Desde então, o STJ e os Tribunais Regionais Federais vêm consolidando decisões que flexibilizam a renda quando a realidade social evidencia necessidade, inclusive em casos de autismo — quadro que geralmente exige terapias multidisciplinares e acompanhamento contínuo.
Autismo e custo de cuidado: o dado que a renda bruta não enxerga
O Transtorno do Espectro Autista (TEA) demanda, com frequência, fonoaudiologia, terapia ocupacional, psicologia, acompanhamento pedagógico especializado e, em muitos casos, medicação.
Mesmo com SUS e planos de saúde, parte relevante das terapias permanece fora da cobertura, gerando desembolso direto.
Não é incomum que esses custos superem alguns milhares de reais por mês — algo que desconfigura, na prática, o aparente “conforto” medido por uma renda formal levemente acima de ¼ do salário mínimo.
É justamente esse descompasso entre renda nominal e despesa real que tem levado a Justiça, desde 2013, a aceitar a prova da vulnerabilidade como elemento apto a abrir a porta do BPC, inclusive para crianças autistas.
Passo a passo: como famílias de crianças com TEA podem pedir o BPC
- CadÚnico atualizado — inscrição e atualização são obrigatórias para benefícios assistenciais.
- Requerimento no INSS — pode ser feito pelo Meu INSS (app/site) ou presencialmente.
- Documentação médica robusta — laudos com CID, histórico de terapias, relatórios de profissionais (fono, TO, psicologia), prescrições, recibos e notas fiscais;
- Avaliação social — o estudo social é crucial para demonstrar as despesas extraordinárias e a organização familiar do cuidado;
- Judicialização (se necessário) — caso o INSS negue com base apenas no ¼ do salário mínimo, a via judicial permite relativizar o critério com provas do caso concreto, como fizeram as decisões de 11/12/2024, 01/04/2025 e 14/05/2025 acima.
Outros pontos jurídicos que ajudam na análise de renda (com respaldo datado)
- Exclusões no cálculo: a jurisprudência dos TRFs tem reafirmado a exclusão de determinados benefícios (p.ex., até um salário-mínimo recebido por idoso) do cálculo de renda familiar do BPC, o que pode rebaixar a renda per capita e abrir o direito ao benefício.
- Prestação social não computável: decisões recentes no TRF-3, como a de 02/09/2025, indicam que auxílios assistenciais como o Bolsa Família não devem compor a renda para negar BPC, reforçando a proteção social.
O que essas decisões significam na prática
A combinação entre a tese do STF de 2013 e os casos de 2024–2025 forma um caminho claro: não basta somar salários; é preciso olhar para a vida real.
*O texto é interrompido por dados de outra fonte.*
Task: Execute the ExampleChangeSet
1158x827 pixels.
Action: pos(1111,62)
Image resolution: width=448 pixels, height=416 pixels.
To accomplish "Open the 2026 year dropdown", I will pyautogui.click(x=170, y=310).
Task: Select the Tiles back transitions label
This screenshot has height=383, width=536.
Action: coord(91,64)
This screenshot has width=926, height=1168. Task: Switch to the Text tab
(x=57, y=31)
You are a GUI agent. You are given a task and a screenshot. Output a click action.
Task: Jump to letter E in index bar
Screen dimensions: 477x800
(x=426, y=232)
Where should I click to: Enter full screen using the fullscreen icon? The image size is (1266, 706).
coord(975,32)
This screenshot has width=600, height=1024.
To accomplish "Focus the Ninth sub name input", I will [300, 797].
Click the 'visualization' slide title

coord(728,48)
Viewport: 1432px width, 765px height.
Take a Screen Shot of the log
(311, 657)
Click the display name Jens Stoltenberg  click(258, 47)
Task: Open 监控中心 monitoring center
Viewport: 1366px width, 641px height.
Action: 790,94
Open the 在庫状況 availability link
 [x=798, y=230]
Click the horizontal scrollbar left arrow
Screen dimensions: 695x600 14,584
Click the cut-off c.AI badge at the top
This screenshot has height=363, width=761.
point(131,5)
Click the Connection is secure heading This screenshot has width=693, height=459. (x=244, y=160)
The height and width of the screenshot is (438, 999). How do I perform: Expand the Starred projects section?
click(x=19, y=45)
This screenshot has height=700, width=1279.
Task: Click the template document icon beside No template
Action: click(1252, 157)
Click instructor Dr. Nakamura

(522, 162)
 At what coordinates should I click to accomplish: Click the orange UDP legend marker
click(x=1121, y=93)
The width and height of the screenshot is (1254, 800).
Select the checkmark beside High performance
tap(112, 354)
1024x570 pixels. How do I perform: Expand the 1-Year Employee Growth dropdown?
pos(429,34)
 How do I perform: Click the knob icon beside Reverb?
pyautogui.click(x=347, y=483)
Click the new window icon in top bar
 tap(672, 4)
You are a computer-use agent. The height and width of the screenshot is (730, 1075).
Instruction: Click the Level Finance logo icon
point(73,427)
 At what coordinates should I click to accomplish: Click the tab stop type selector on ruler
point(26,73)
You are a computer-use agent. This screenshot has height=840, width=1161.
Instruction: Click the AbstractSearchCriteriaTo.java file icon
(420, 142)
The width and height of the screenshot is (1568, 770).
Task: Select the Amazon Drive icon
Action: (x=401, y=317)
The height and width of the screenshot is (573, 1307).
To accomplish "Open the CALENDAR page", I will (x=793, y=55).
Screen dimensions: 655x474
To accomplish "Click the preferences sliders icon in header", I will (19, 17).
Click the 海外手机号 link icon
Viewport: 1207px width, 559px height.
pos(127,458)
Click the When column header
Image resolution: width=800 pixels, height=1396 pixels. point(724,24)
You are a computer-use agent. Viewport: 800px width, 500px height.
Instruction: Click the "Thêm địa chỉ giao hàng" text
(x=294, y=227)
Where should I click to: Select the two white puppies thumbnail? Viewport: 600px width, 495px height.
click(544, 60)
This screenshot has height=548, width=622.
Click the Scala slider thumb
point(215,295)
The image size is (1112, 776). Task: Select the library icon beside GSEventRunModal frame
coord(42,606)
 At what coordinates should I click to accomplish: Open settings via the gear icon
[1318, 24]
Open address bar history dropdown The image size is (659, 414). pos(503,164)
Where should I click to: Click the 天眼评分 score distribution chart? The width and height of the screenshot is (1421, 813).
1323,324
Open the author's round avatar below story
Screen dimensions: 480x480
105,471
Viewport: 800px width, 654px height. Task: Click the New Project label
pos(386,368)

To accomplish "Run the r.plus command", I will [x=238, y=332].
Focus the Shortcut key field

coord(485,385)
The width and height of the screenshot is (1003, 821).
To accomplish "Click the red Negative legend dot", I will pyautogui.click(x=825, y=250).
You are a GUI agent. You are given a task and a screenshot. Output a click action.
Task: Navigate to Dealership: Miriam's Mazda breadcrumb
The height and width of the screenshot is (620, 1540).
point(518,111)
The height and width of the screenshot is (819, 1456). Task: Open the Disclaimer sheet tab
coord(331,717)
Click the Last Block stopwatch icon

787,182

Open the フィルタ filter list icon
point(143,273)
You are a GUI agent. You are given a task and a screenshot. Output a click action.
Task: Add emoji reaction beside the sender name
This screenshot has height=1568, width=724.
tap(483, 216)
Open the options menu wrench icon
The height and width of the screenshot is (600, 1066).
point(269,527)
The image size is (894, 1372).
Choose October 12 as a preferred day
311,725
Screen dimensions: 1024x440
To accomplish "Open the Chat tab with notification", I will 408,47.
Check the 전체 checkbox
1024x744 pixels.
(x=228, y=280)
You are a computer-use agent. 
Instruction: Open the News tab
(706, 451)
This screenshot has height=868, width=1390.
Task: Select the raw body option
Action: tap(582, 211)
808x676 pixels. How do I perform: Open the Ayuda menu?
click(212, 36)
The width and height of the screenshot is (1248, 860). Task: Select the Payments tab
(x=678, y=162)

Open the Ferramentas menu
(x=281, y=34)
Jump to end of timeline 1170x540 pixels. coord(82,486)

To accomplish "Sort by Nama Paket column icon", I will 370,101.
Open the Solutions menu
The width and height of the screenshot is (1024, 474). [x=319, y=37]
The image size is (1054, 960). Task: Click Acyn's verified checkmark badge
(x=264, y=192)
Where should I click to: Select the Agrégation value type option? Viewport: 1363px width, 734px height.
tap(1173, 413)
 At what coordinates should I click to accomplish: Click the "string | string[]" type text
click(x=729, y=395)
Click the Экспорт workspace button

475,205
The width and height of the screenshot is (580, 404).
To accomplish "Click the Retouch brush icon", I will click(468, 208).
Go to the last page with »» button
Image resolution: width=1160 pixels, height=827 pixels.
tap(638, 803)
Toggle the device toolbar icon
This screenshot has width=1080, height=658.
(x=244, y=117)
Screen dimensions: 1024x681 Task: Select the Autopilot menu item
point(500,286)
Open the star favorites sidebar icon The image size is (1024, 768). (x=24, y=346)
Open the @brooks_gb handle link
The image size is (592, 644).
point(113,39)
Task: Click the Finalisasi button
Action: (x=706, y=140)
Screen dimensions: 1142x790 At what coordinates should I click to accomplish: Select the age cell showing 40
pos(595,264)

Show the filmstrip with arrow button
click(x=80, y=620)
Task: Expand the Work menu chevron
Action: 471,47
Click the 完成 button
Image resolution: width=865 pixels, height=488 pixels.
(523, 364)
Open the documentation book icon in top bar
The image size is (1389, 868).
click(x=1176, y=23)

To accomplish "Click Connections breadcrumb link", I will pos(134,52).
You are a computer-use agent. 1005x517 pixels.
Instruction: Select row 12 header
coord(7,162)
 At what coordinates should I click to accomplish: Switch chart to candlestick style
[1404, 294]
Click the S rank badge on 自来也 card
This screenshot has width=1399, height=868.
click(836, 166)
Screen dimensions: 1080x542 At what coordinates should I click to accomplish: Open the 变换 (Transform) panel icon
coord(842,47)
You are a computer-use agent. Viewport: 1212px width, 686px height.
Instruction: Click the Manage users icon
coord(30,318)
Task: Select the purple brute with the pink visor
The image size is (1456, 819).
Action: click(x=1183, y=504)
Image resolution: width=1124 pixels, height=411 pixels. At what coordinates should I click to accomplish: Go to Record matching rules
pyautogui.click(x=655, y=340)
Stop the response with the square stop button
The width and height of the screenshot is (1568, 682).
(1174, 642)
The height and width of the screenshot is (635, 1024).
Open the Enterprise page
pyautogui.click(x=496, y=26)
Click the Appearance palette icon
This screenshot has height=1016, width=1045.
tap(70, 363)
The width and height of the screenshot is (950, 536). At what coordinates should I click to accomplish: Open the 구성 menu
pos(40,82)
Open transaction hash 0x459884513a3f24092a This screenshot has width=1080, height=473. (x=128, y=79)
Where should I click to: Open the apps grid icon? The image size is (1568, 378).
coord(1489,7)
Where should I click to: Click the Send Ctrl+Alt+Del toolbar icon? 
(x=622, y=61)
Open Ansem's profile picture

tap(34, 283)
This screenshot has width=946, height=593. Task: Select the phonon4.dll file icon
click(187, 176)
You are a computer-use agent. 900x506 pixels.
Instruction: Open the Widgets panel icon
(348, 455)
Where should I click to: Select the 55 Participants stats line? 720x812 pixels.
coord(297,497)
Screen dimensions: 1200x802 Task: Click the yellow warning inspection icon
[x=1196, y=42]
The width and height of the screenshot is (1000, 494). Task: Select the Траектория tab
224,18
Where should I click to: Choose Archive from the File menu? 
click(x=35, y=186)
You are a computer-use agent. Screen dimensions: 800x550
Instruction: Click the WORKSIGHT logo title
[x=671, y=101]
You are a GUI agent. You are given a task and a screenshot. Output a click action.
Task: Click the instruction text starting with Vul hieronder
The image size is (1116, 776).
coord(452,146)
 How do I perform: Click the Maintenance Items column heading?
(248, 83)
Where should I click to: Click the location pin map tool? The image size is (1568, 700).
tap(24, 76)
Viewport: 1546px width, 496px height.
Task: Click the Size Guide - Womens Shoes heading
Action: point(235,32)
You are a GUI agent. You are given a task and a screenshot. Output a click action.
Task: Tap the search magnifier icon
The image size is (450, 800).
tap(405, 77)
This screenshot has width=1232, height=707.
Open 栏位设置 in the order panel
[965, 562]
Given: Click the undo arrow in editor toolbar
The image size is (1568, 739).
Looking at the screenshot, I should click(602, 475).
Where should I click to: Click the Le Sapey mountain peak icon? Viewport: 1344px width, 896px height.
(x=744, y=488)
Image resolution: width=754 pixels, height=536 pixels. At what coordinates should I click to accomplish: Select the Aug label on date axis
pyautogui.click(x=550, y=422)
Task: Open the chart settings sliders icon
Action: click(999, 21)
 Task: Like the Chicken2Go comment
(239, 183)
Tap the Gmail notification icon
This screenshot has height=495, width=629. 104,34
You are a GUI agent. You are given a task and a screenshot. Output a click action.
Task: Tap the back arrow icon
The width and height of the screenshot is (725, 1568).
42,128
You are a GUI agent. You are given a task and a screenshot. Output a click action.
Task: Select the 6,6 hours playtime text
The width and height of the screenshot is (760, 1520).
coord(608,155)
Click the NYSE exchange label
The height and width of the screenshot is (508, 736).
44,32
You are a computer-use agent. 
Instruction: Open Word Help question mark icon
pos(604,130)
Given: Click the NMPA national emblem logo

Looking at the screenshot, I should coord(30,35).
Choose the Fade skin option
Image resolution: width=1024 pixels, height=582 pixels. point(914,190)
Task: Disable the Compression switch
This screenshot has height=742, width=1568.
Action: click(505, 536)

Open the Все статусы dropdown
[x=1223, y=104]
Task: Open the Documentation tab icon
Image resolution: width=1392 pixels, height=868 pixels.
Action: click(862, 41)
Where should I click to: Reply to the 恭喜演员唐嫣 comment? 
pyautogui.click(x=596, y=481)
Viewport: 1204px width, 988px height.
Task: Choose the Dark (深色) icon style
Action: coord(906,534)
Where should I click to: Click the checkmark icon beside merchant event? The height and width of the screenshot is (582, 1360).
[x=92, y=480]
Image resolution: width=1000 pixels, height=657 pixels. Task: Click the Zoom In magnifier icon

Quando a família prova gastos recorrentes e inadiáveis com terapias de TEA, deslocamentos, medicamentos e adaptações, a renda per capita “de planilha” deixa de revelar a verdadeira vulnerabilidade — e o BPC pode e deve ser concedido.
Foi assim em Porto Alegre (11/12/2024), quando o juízo reconheceu o descompasso entre renda e custo do cuidado; foi assim em São Paulo (01/04/2025), quando o TRF-3 constatou que a renda atribuída ao pai não financiava a vida da criança; e foi assim em Santa Maria (14/05/2025), quando o Judiciário aceitou a prova concreta da necessidade.
Para onde vamos a partir daqui
Esses julgados, próximos no tempo e marcados por datas precisas, devem orientar novas análises do INSS e novas sentenças.
Ao mesmo tempo, pressionam o Legislativo a atualizar a LOAS ou a regulamentação infralegal, alinhando os critérios administrativos à realidade social que a Justiça já reconhece desde 2013.
Enquanto isso, famílias de crianças com TEA que não conseguiram o BPC na via administrativa têm amparo jurídico para buscar o benefício na Justiça, desde que documentem cuidadosamente a condição clínica e a economia doméstica real — não apenas a renda bruta.
BPC e autismo: decisões com datas que importam
- STF (18/04/2013) relativiza o ¼ do salário mínimo (RE 567.985/Rcl 4.374) e abre a porta para análise do caso concreto.
- TRF-4 (01/07/2024) mantém BPC a mulher com autismo, reforçando prova de vulnerabilidade além da renda.
- 17ª Vara Federal de Porto Alegre (11/12/2024) concede BPC a menina autista, mesmo com renda acima do limite.
- TRF-3 (01/04/2025) confirma BPC a criança com TEA e vulnerabilidade comprovada.
- Justiça Federal de Santa Maria (14/05/2025) concede BPC a criança com autismo, diante de despesas extraordinárias.